For all patients, we studied sex, age interval (0–2, 3–10, 11–17, 18–65, and >65 years), and all chronic diseases registered in their EHRs. Diagnoses were initially coded using the International Classification of Primary Care, First Edition (ICPC–1), or the International Classification of Diseases, Ninth Revision, Clinical Modification (ICD–9–CM). Subsequently, using the open-source algorithm Chronic Condition Indicator (CCI) [16], each ICD9 code was classified as either chronic or not. The software defines “chronic” as diseases with a duration equal to or greater than 12 months and meeting at least one of the following criteria: (a) require continuous care, that have a high risk of recurrence, and/or that continue to have implications for the management of the patient; (b) imply limitations on self-care, social interactions, and independent living. Once selected, those chronic diagnoses were grouped in 153 clinical categories through the Clinical Classifications Software (CCS) [17] based on the clinical, therapeutic and diagnostic similarities of the diseases.
First, a descriptive analysis of the demographic characteristics of the study population was performed. We summarized the results as proportions for categorical variables and as means and standard deviations for continuous variables.
Then, we performed a network analysis to study the associations between comorbidities of AD. We stratified the population by sex and age interval and built a network for each stratum, with ten networks in total. To increase the clinical interest of the study and to facilitate the interpretation of the results, only diseases with a prevalence > 1% were included in the analysis.
In a disease network, a node represents a disease, and an edge means a statistically significant correlation between a specific pair of conditions. We calculated the tetrachoric correlations of each pair of comorbidities to analyze the weight of the association between them [18]. We used a cut-off point for statistical significance of p-value < 0.01 to correct the family-wise error rate due to multiple comparisons [13,14].
Then, we used the network’s modularity to search for clusters of diseases within each network based on the Louvain method [19], as previous disease pattern studies have done [13,14,20]. Modularity analyzes the number of edges in the network, comparing the density of edges inside a group to edges between groups [19]. The Louvain method optimizes the modularity in an iterated process, detecting communities or clusters of diseases. Community detection methods, such as the Louvain or Leiden algorithms, among others, allow the network’s structure to determine the number and size of the cluster obtained [21,22] based on the density of edges and their weight (measured by the tetrachoric correlation) and not by the researcher.
--
__Required action 1__:
In the passage on disease network methods, what p-value cut-off was used for statistical significance?
__Required action 2__:
Resume the passage on disease network methods, picking up after its final sentence.

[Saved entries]
--
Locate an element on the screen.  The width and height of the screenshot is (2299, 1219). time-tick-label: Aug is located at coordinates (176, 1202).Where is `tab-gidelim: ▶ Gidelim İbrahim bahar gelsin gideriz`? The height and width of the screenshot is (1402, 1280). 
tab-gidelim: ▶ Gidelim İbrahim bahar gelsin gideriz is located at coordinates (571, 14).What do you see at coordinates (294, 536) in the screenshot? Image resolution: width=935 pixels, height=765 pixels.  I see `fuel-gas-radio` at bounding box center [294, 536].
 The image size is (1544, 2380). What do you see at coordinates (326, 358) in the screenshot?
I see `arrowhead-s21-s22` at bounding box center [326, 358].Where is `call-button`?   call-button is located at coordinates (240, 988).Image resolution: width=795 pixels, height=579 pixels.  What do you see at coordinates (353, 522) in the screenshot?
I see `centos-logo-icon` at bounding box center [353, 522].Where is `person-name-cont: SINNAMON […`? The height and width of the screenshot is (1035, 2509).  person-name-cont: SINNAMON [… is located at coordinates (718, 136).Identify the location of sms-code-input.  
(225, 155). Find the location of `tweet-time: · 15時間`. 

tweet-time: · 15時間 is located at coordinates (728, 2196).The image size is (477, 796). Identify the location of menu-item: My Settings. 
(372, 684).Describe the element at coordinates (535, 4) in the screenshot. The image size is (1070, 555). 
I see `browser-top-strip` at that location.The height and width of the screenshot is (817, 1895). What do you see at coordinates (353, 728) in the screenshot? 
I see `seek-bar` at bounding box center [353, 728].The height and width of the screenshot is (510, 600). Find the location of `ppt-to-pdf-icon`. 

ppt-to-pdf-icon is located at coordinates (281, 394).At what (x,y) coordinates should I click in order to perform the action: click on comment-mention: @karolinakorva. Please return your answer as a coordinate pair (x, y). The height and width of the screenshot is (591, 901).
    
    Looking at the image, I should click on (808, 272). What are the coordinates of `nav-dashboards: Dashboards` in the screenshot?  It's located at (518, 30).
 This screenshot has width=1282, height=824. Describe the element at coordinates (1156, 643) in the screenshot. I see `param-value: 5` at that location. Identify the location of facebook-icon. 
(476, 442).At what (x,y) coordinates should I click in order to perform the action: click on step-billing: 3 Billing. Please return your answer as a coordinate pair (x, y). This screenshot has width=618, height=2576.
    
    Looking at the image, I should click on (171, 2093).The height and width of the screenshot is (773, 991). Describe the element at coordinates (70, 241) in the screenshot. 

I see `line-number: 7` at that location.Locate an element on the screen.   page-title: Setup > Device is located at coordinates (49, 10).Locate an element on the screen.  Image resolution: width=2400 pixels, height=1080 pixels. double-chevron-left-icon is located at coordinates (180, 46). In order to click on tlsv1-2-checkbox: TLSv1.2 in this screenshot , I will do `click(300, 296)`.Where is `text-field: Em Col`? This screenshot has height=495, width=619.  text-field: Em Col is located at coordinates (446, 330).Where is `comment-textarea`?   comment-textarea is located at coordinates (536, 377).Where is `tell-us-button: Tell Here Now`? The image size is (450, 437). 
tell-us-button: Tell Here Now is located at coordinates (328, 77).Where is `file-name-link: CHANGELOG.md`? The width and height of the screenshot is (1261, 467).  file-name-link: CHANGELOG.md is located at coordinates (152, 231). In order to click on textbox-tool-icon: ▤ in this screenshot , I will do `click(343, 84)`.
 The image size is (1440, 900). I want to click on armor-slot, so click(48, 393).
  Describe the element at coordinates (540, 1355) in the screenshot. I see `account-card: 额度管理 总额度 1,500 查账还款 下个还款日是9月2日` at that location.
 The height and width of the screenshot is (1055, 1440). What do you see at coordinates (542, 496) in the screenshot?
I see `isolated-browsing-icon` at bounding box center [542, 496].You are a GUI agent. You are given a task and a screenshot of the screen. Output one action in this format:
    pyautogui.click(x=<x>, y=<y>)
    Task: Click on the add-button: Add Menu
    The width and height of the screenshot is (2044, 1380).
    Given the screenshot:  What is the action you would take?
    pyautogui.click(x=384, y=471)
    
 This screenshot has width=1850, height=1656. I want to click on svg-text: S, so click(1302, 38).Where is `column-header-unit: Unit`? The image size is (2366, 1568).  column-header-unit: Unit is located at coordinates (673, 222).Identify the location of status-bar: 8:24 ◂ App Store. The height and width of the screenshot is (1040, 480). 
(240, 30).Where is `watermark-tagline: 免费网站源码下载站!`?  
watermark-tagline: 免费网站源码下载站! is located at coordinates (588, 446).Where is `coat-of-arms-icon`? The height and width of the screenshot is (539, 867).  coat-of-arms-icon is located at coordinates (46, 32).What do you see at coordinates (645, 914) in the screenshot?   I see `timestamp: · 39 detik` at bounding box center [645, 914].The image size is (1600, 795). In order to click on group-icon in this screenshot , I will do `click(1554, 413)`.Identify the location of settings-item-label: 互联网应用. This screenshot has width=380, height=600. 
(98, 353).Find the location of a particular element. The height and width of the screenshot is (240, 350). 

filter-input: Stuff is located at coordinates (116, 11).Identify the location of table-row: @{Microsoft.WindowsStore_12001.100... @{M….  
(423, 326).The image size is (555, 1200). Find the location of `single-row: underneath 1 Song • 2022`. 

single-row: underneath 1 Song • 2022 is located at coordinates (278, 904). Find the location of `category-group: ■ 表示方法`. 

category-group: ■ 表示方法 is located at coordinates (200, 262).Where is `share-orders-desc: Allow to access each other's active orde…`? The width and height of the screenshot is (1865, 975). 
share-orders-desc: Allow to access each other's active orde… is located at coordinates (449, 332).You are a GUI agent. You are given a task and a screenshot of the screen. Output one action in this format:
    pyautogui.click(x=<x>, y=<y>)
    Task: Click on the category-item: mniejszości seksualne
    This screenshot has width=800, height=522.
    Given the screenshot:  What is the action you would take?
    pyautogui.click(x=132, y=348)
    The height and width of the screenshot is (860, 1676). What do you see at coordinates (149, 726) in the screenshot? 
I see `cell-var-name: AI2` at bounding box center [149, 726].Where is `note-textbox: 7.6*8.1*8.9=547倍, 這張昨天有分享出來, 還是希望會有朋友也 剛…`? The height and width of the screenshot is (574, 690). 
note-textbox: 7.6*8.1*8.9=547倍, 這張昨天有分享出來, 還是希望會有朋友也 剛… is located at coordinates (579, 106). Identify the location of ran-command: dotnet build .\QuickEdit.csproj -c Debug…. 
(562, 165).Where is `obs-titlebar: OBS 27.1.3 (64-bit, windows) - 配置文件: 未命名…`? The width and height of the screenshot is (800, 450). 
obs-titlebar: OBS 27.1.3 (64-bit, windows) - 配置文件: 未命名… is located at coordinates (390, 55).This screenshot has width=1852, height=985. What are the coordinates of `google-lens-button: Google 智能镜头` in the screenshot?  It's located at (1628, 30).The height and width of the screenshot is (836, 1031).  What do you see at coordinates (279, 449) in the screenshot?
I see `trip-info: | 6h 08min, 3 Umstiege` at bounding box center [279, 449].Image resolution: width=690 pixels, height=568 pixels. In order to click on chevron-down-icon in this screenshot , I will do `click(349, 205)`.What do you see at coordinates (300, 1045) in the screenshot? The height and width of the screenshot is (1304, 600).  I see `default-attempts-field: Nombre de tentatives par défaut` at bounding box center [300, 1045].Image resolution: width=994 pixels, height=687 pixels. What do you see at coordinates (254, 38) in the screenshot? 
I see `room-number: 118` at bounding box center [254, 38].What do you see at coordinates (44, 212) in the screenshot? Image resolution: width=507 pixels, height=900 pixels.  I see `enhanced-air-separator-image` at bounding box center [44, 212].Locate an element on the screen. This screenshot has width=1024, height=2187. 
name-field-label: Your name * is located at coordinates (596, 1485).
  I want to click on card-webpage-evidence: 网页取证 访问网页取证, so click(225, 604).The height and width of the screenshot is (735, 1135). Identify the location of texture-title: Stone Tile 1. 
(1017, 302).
--
__Response 1__:
A p-value below 0.01.

__Response 2__:
Once we obtained the patterns of diseases for each age and sex stratum, all clinicians named the patterns by consensus. This last step was performed considering the prevalence and clinical relevance of the diseases, and the weight of the tetrachoric correlations, in line with the names already given in the literature.
We performed all the analysis in RStudio software (version 1.4.1106, Rstudio, Boston, MA, USA) and GEPHI software (version 0.9.2).

3. Results

3.1. Characteristics of the Population

We analyzed a population of 50,801 patients with AD (46.3% men). The demographic characteristics are shown in Table 1. The overall prevalence of AD in Aragon was 3.83%.
The most prevalent diseases found in patients with AD were respiratory (i.e., upper respiratory infections, asthma, and rhinitis), cardio-metabolic (i.e., hypertension, dyslipidemia and obesity), cardiovascular (i.e., cardiac dysrhythmia and coagulation disorders), and mental health diseases (i.e., anxiety and mood disorders). Diseases were combined into seventeen patterns with some sex and age specificities, which are summarized below. The complete output of the analysis is available as Supplementary Material in which we detailed the complete pattern analysis.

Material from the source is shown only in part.